Reproduce the data word for word, from the line containing "The image size is (2492, 1470)." through the line containing "point(2296,1033)", with no pictures.

# START OF Extracted entries

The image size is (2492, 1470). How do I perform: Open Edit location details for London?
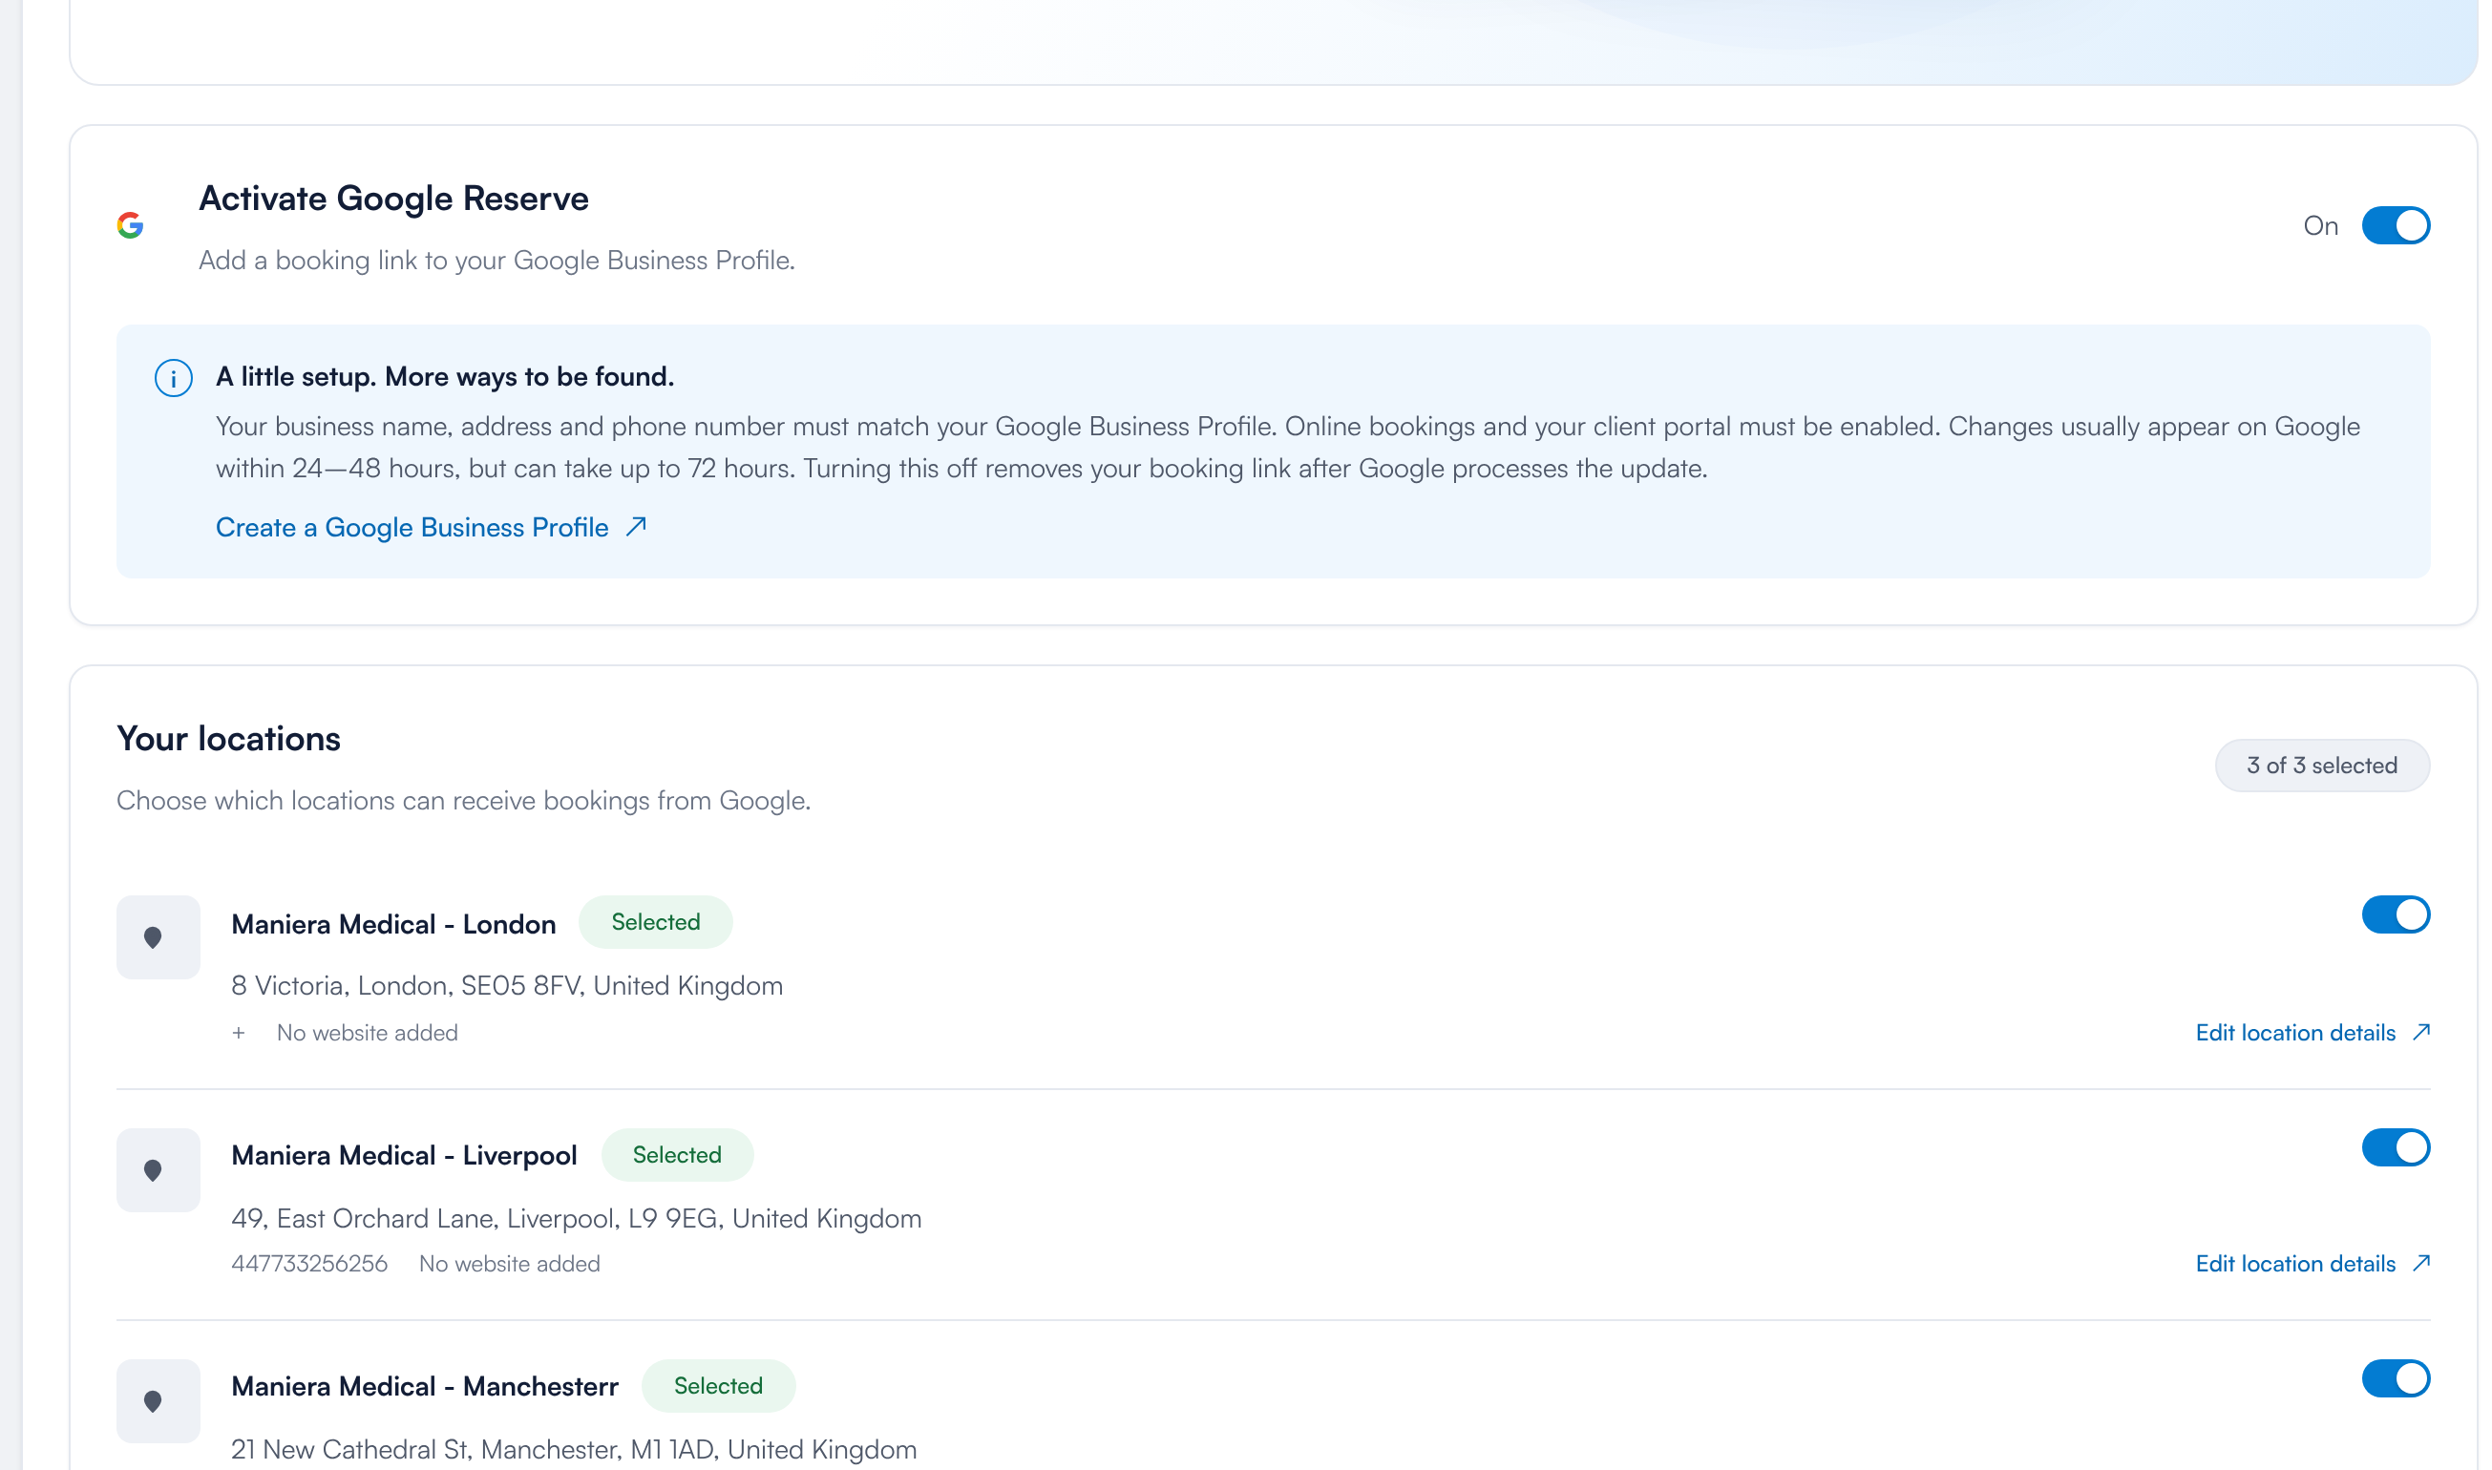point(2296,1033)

# END OF Extracted entries
# START OF Extracted entries

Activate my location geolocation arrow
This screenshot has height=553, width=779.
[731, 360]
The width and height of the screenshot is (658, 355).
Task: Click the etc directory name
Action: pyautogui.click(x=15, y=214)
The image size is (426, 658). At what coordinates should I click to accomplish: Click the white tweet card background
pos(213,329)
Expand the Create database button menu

# END OF Extracted entries

> Response
The image size is (2492, 1470). How do I perform: Open Edit location details for London?
point(2296,1033)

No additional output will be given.